The court of appeals reversed in a majority opinion, written by Judge Neubauer, holding that the plaintiff was not entitled to punitive damages and emotional-distress damages. The jury rejected both negligent supervision and vicarious liability under a respondeat superior theory because the wayward employee had acted outside the scope of his employment (see ¶ 14). In postverdict proceedings, however, the circuit court had upheld the damages on grounds of an implied finding of causal negligence. The court of appeals construed this as an invocation of Wis. Stat. section 805.12(2), which deals with waiver when an essential fact is omitted from a special verdict.
The court of appeals held that section 805.12 was inapplicable for three reasons. First, the jury answered “no” when asked if negligent supervision by Texas Roadhouse was a cause of the employee’s misconduct. The court here discussed and rejected the plaintiff’s alternative wording of this special verdict question (see ¶ 19).
Second, section 805.12 does not reach an implied theory of liability. “Texas Roadhouse’s negligence, independent of its supervision of Kropp’s conduct, was not submitted to the jury. The deficiency in the verdict is that it lacks an entire cause of action.… The trial court cannot submit the case on one theory and resort to Wis. Stat. § 805.12(2) to dispose of it on another theory” (¶ 22).
Third, the plaintiff waived submission of a general negligence claim to the jury under Wis. Stat. section 805.13(3). The burden was on the plaintiff to ensure the accuracy of the special verdict; it was not on the defendant to object to other possible claims. “Hansen provides no authority to support his contention that a defendant has an obligation to ensure that the plaintiff pursues an alternate theory of liability on a special verdict, much less authority that precludes a defendant from challenging on appeal the trial court’s addition of one” (¶ 25).

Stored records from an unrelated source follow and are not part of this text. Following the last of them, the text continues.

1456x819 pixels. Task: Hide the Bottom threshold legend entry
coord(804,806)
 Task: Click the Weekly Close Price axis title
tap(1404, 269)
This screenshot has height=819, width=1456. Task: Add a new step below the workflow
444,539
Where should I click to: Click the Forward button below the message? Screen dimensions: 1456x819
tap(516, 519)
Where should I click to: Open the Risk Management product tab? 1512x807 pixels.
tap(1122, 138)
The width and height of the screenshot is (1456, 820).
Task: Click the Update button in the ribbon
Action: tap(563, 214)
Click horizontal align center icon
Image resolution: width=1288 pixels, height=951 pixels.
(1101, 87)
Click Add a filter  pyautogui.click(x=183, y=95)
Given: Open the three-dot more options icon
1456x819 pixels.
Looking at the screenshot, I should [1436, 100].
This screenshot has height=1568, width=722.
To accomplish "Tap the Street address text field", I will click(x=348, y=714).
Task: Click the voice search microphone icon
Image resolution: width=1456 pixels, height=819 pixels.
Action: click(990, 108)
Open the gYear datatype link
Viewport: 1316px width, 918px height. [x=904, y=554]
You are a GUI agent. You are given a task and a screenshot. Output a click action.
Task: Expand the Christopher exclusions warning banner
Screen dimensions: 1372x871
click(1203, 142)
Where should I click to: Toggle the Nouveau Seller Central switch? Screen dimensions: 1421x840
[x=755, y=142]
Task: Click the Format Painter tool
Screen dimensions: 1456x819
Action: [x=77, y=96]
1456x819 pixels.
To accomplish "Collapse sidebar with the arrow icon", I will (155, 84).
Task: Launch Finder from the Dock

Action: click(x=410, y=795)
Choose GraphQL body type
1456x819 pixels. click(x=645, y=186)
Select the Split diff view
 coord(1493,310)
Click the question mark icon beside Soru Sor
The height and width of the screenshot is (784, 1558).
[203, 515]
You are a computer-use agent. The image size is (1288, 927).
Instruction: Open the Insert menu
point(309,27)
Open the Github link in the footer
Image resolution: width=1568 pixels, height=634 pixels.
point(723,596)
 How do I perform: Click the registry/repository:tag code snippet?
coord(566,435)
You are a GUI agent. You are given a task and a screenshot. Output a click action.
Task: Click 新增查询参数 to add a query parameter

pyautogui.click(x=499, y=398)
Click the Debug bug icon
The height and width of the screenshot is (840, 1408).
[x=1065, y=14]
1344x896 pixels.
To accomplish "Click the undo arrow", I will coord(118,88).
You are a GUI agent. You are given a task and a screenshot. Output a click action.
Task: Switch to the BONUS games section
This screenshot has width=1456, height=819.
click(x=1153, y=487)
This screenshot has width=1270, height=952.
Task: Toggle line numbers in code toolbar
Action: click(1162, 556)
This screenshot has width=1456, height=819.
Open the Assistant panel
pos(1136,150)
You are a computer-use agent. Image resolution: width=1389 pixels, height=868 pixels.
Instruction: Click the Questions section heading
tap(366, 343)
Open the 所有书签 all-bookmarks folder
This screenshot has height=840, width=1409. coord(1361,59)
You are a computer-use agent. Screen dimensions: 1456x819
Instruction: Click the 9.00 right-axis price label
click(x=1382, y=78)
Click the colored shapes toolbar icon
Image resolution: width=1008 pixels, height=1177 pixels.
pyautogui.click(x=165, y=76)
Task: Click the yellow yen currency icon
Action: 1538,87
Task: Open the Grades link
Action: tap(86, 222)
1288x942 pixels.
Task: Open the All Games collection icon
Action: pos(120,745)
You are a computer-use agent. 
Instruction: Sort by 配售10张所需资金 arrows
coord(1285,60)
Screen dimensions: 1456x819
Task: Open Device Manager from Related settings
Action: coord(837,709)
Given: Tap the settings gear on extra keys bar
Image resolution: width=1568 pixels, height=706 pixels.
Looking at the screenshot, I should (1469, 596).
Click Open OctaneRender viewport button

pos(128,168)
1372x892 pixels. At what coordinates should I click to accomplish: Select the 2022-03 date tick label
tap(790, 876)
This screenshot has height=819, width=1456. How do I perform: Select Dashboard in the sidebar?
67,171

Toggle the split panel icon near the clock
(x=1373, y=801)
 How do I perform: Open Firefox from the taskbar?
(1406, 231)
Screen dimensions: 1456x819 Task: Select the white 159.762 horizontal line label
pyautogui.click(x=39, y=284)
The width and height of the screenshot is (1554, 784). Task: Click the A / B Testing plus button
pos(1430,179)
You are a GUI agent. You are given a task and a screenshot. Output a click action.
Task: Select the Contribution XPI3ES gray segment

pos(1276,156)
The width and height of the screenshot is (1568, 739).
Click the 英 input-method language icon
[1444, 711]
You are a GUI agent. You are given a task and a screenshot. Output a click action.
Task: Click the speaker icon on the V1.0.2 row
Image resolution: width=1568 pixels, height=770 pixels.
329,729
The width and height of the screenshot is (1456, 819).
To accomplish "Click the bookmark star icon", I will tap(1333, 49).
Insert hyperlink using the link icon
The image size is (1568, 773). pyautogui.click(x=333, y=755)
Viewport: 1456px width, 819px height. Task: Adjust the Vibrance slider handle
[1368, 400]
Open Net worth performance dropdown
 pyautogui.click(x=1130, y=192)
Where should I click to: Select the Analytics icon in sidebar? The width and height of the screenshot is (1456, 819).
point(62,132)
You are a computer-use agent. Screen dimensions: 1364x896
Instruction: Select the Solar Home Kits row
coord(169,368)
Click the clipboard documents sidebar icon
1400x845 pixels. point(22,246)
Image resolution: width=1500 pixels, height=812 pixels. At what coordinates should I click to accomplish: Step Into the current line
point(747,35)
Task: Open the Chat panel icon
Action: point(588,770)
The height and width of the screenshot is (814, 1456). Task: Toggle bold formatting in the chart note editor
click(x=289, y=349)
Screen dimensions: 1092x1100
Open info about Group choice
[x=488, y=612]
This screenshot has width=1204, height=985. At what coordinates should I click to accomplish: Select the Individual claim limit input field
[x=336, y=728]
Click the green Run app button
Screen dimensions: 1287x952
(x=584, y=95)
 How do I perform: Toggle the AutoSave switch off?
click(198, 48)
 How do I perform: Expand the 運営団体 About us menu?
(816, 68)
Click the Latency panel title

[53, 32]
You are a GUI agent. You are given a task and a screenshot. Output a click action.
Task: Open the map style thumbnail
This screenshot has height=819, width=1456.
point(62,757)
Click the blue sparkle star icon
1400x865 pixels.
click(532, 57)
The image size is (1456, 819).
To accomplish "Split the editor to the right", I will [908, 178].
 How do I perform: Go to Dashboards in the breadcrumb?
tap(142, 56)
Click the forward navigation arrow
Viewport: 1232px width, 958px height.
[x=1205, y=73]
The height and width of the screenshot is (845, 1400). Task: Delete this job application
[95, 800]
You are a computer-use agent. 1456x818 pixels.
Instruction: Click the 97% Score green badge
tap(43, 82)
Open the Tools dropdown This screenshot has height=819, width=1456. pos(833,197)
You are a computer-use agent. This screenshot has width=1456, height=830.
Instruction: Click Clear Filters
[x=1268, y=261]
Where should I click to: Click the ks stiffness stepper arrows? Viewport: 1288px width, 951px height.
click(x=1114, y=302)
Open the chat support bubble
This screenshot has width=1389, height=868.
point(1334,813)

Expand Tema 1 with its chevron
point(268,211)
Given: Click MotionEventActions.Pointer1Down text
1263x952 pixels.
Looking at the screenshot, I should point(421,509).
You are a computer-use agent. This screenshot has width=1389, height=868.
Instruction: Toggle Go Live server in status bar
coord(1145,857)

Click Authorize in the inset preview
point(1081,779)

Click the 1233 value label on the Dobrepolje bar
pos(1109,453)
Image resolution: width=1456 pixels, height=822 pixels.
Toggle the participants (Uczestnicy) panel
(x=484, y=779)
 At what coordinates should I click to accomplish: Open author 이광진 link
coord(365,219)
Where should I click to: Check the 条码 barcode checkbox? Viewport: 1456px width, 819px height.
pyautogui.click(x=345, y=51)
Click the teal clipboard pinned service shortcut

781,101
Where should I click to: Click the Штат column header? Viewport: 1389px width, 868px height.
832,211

The majority opinion also rejected the plaintiff’s cross-appeals. It held that the trial judge properly granted summary judgment dismissing the negligent-hiring claim and properly precluded the jury from hearing evidence about the former employee’s alleged criminal background. Specifically, there was insufficient evidence linking any alleged negligent hiring to the employee’s misconduct (see ¶ 34).
Judge Reilly dissented on grounds that the circuit court’s “cause” question was flawed. Moreover, the plaintiff had properly objected and had offered a correct alternative question, which the judge had rejected.